We don’t know! There are no studies assessing the role of diet in groups of NMO patients. From experience, I can tell you that the better the general health of a patient, the better they do with the ups and downs of NMO. Some patients find a selective diet they feel help their disease and this is fine, as long as there is adequate balanced nutrition.

Q - What is the current main approach to curing NMO?

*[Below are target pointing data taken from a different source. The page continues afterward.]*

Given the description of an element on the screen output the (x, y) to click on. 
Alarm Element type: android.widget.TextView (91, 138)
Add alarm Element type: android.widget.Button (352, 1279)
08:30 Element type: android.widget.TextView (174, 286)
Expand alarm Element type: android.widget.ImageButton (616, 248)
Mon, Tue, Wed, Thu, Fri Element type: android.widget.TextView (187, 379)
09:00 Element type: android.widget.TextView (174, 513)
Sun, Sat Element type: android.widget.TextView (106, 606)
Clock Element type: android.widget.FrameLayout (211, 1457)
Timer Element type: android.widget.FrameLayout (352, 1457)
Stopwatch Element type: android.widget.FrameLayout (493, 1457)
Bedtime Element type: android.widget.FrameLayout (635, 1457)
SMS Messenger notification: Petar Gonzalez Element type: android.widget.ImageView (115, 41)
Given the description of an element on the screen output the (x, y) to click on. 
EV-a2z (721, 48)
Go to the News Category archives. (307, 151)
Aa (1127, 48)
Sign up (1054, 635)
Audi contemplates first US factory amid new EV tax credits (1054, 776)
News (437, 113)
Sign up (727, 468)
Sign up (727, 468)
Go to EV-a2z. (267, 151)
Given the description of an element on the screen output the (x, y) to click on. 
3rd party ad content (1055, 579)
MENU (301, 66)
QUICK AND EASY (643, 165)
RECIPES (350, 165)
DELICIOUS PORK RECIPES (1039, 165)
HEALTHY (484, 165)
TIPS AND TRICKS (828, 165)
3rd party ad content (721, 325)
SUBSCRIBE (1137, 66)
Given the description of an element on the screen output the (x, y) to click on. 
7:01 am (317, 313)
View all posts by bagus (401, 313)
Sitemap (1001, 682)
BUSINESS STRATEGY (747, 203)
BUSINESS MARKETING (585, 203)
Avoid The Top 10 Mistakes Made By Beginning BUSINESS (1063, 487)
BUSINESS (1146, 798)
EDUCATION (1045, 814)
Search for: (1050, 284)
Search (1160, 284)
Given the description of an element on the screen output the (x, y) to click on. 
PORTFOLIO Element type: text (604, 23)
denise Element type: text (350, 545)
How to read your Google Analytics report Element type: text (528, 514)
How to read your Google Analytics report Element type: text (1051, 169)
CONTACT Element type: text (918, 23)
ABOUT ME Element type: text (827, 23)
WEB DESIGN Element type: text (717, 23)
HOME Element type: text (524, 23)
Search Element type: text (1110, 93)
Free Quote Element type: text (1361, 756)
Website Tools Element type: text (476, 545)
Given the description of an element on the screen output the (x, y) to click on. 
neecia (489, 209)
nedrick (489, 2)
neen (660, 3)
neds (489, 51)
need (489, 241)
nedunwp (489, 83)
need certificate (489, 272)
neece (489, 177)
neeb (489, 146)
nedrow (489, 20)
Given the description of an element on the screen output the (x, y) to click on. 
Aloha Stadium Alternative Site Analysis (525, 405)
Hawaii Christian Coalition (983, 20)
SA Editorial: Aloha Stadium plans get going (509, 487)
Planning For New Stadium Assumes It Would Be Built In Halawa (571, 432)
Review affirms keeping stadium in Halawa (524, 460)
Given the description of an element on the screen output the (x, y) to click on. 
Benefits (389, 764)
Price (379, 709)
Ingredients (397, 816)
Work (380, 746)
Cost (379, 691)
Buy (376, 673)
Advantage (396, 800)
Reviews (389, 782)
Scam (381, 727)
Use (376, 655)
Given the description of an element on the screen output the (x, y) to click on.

There are many active NMO programs around the world trying to cure this disease. Our treatments are good, and for some they are potentially cures. But some patients continue to have relapses despite therapy. New drugs are being evaluated all the time and new treatment modalities are in clinical trials. The approach to a cure is very individualized. I recommend that if a patient is not responding to one of the first-line therapies mentioned above, that they seek care at a tertiary center with specific programs in NMO.

Q - Anything else?

The one thing I would add is that there is tremendous hope in the world of NMO. I would argue, potentially more hope than in diseases such as MS. Understanding this disease is accelerating and new treatments are on the horizon. The medical and scientific processes can never go fast enough for our patients struggling with these issues every day, but it is moving. There is every reason to believe that true cures for this disease will be found.

Dr. Greenberg is the Deputy Director of the Multiple Sclerosis Program and Director of the new Tranverse Myelitis and Neuromyelitis Optica Program at University of Texas Southwestern Medical Center.